■ **Task instructions**
1) In the baseball article about Andrulis and Glinka, what role did Henry Andrulis fill for Canada at the 1984 Summer Olympics?
2) Reproduce word for word the part of the baseball article about Andrulis and Glinka that opens with the words containing "Glinka, the son" and closes with "words, Glinka said.".
3) Carry on the baseball article about Andrulis and Glinka, starting right after its final sentence.

Both Andrulis and Glinka took similar paths to the Panthers – they learned the game in local little leagues, played for Kitchener's and Waterloo's junior-level teams, then graduated to the Panthers where they’ve been teammates for five years.
But they couldn’t have come from more different baseball backgrounds.
Glinka, the son of Polish immigrants who moved to Mannheim when he was an infant, was the first in his family to play the sport.
But for Waterloo-raised Andrulis, baseball was the family’s game. His older brother and father both played at a high level, and his uncle Henry Andrulis was the designated hitter for Canada at the 1984 Summer Olympics in Los Angeles.
On the diamond, the pair look like they can read each other’s mind. They’re good friends off the field, and they’ve played together for so long they can communicate without using words, Glinka said.
“You can count on him, knowing he’s going to be there if you make a play. We communicate well. We have little hand gestures so we don’t have to speak. There’s a huge comfort level,” Andrulis said.
Like the rest of the team, they’re playing with a lot of confidence right now, after a string of wins against some of the strongest clubs in the league.
Boosted by strong starting pitching from the likes of American import Matt Robertson, who was to pitch against London Friday night, the Panthers are showing they’re not the same team that finished in seventh place last year – even with a notable lack of power so far.

■ **Dataset extract**
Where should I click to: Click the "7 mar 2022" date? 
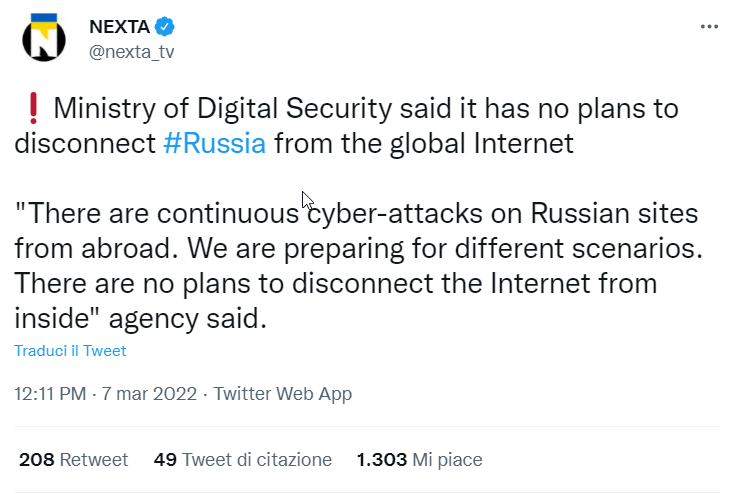coord(148,394)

■ **Task-by-task answers**
1) He was Canada's designated hitter.

2)
Glinka, the son of Polish immigrants who moved to Mannheim when he was an infant, was the first in his family to play the sport.
But for Waterloo-raised Andrulis, baseball was the family’s game. His older brother and father both played at a high level, and his uncle Henry Andrulis was the designated hitter for Canada at the 1984 Summer Olympics in Los Angeles.
On the diamond, the pair look like they can read each other’s mind. They’re good friends off the field, and they’ve played together for so long they can communicate without using words, Glinka said.

3)
Before Friday’s game, the Panthers had only swatted seven long balls this season, second least in the league next to last-place Burlington. But Glinka says the power will come – what’s more important is that their pitchers are keeping them in games, the defense is solid and the team continues to swat the ball all over the park.
“Hitting is kind of contagious, and it doesn’t always have to be a home run… It’s stringing singles and doubles together, having good at-bats and getting on base. We’ve been able to do that from the top to the bottom of our lineup,” Glinka said.
“We’ve just got to keep that train rolling.”
The look ahead
The Panthers will send out Mike McGillivray (one win, two losses) against the Barrie Baycats Sunday at Jack Couch Park, game time 7 p.m. McGillivray, sporting an inflated 8.41 earned run average, will try to continue Kitchener’s undefeated streak at home.
Ace Marcos Reyna (19 strikeouts and two wins) had his next start pushed back to this Tuesday in Guelph after being drilled on the elbow in last Sunday’s game against Brantford. First pitch goes at 7:30 p.m. The game will be rebroadcast on Rogers TV cable 20 the following night at 9 p.m.